### [To do]
Can you quote the data word for word, from the line with "The height and" up to and including the line with "click(x=36, y=224)", leaving out the pictures?

### [Supplied data]

"""

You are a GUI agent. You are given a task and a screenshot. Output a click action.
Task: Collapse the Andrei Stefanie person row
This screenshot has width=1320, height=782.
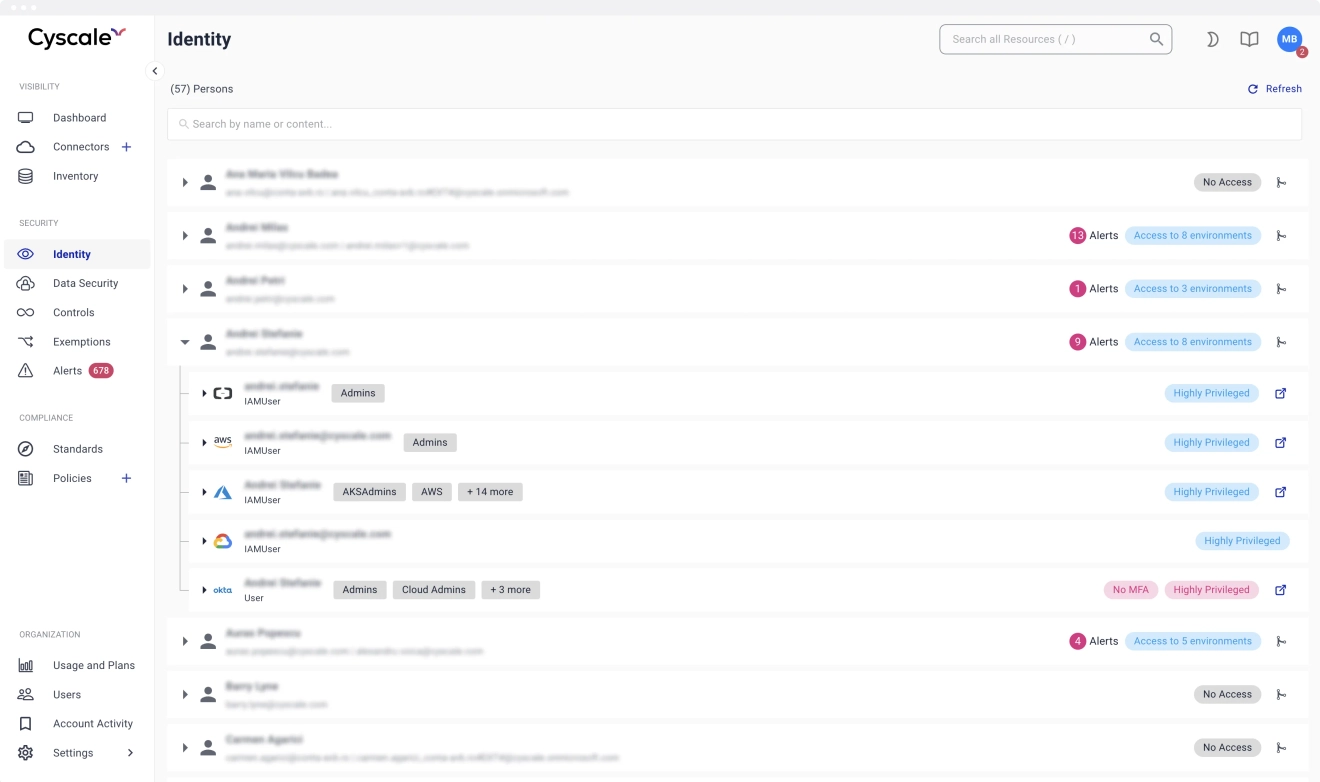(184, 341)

"""
"""

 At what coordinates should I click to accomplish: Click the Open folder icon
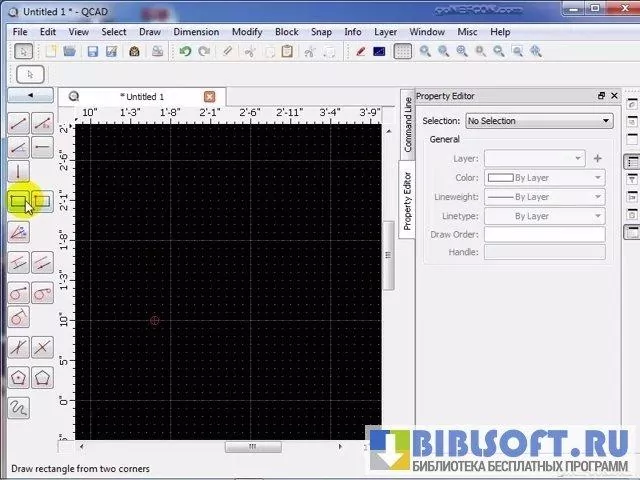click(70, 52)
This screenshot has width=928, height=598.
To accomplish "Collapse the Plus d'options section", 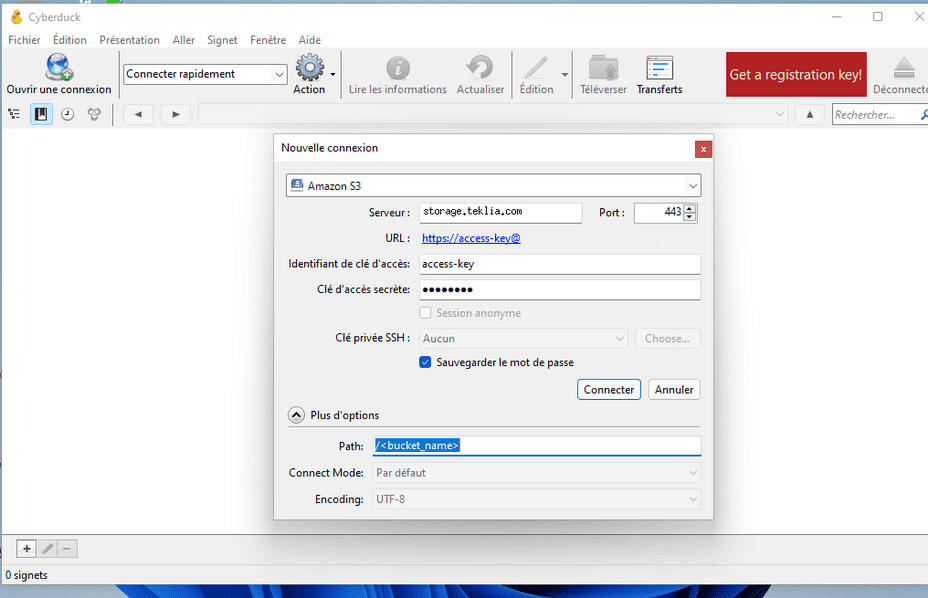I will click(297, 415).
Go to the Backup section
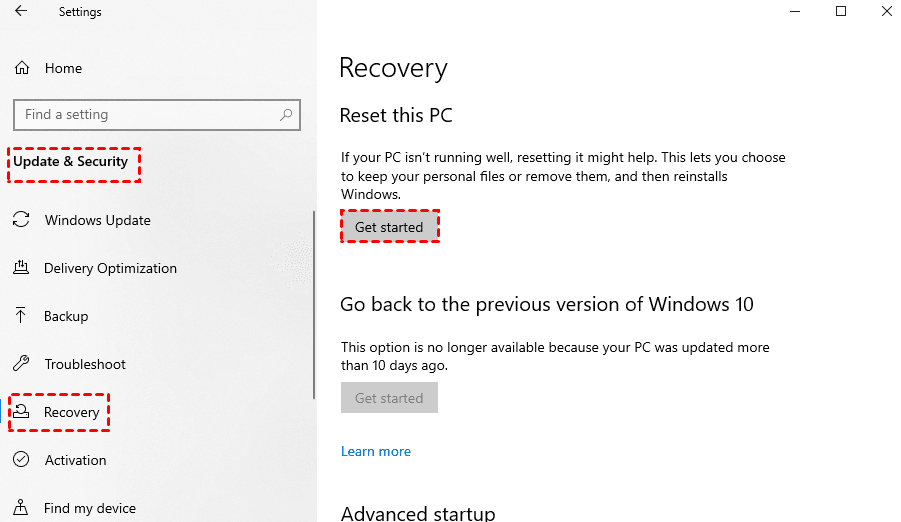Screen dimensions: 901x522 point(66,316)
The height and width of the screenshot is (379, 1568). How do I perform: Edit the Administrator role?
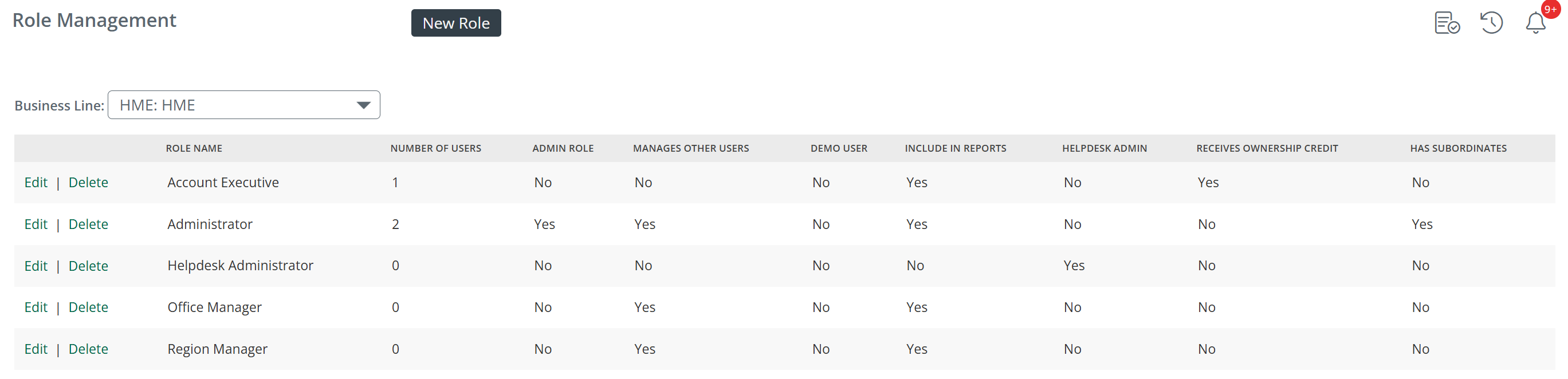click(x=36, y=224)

"""

### [Full answer]
The height and width of the screenshot is (379, 1568). How do I perform: Edit the Administrator role?
click(x=36, y=224)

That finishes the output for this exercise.